Doctors’ strikes can have surprising benefits – but are they sustainable?
In December, a hospital administrator described the relief felt during a recent doctors’ strike as akin to “a firebreak.” This sentiment has resurfaced among NHS trust leaders following the conclusion of the latest walkout, with some noting that the system operated more efficiently during the disruption. Reports suggest that patient waiting times were reduced, decisions were expedited, and hospital corridors appeared calmer than usual. However, these improvements are linked to temporary fixes, which may come with financial implications.
NHS England data indicates that approximately 25,000 doctors were absent each day during the December strike, as members of the British Medical Association (BMA) halted work ahead of the Christmas season. The government criticized the action as “irresponsible and dangerous,” yet within certain hospitals, the impact was more favorable. A trust chief executive shared that the reduced bed occupancy before Christmas was a “gift,” enabling faster patient throughput and smoother operations.
Strikes and streamlined care
During the walkout, consultants took over frontline roles in A&E, leading to quicker assessments and fewer delays. At King’s College Hospital, a study revealed that patients were processed faster on strike days, with no increase in deaths or re-admissions. Similarly, the Royal Berkshire Hospital met its four-hour A&E target in 82% of cases during the strike, compared to 73% the prior week. These outcomes suggest that the absence of junior doctors may have inadvertently optimized workflows.
“The enhanced presence of consultant colleagues in A&E, with their additional experience, can mean quicker, less risk-averse decision-making, which is good for patients.” — Dr Layla McCay, NHS Alliance policy director
Dr Damian Roland of the University of Leicester explained that the complexity of patient pathways often slows progress, but during strikes, decision-making becomes more direct. This shift allows for faster discharge and improved flow, a term used in healthcare to describe the efficient movement of patients through the system. Patients themselves noted the difference, with one describing her strike-day visit as “a blessing” and a mother crediting an experienced consultant for her son’s swift asthma treatment.

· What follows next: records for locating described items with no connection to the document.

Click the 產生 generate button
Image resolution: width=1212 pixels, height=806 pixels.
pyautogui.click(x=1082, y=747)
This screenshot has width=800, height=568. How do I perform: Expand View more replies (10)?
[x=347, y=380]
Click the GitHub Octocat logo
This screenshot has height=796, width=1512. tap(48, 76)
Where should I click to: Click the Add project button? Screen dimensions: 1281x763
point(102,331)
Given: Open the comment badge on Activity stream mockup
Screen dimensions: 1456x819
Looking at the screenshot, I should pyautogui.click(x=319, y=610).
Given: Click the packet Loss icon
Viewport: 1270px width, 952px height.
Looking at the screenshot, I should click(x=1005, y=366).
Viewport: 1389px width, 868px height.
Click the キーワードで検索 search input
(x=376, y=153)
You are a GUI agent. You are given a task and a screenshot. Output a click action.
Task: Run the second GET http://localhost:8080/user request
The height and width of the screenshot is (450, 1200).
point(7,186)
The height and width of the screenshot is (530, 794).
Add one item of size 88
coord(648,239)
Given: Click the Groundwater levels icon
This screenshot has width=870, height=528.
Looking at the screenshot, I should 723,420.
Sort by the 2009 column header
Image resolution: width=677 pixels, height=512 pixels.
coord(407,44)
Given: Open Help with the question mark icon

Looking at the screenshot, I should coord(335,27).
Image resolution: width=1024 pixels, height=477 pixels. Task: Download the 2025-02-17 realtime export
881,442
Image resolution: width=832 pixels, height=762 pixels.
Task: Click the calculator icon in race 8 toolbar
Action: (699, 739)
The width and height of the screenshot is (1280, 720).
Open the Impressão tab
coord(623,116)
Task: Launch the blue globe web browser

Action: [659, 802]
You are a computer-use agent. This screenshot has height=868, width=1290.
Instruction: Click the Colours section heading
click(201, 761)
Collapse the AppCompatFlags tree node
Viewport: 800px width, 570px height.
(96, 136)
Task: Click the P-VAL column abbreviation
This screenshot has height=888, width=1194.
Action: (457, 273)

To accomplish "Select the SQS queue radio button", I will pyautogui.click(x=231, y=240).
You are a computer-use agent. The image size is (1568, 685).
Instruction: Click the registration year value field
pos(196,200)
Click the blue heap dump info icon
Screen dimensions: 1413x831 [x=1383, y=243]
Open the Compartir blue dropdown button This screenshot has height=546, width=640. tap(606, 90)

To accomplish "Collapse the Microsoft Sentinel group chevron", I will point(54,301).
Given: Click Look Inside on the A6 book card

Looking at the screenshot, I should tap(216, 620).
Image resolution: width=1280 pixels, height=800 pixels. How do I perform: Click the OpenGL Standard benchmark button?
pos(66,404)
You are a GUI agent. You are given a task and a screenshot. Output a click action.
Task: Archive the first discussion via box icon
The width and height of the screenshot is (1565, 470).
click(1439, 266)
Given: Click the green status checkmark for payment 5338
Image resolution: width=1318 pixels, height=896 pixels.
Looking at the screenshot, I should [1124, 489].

Challenges and future implications
Despite the benefits, the reliance on consultants during strikes highlights a broader issue: the necessity of training resident doctors for the future workforce. Dr Jack Fletcher of the BMA warned that without proper replacements, the aging consultant population could leave a void as they retire. “We have no one to replace them as [trainee doctors] have left due to inadequate pay and conditions, and a lack of jobs,” he said.
Some hospitals are experimenting with new strategies inspired by the strike. For instance, cardiology consultants are now stationed at hospital entrances on Fridays to streamline admissions. Nick Hulme, a former NHS trust leader, explained that this approach “reduced admissions ahead of the weekend” by leveraging the expertise of senior doctors. While these adjustments may offer short-term gains, the long-term viability of such measures remains uncertain.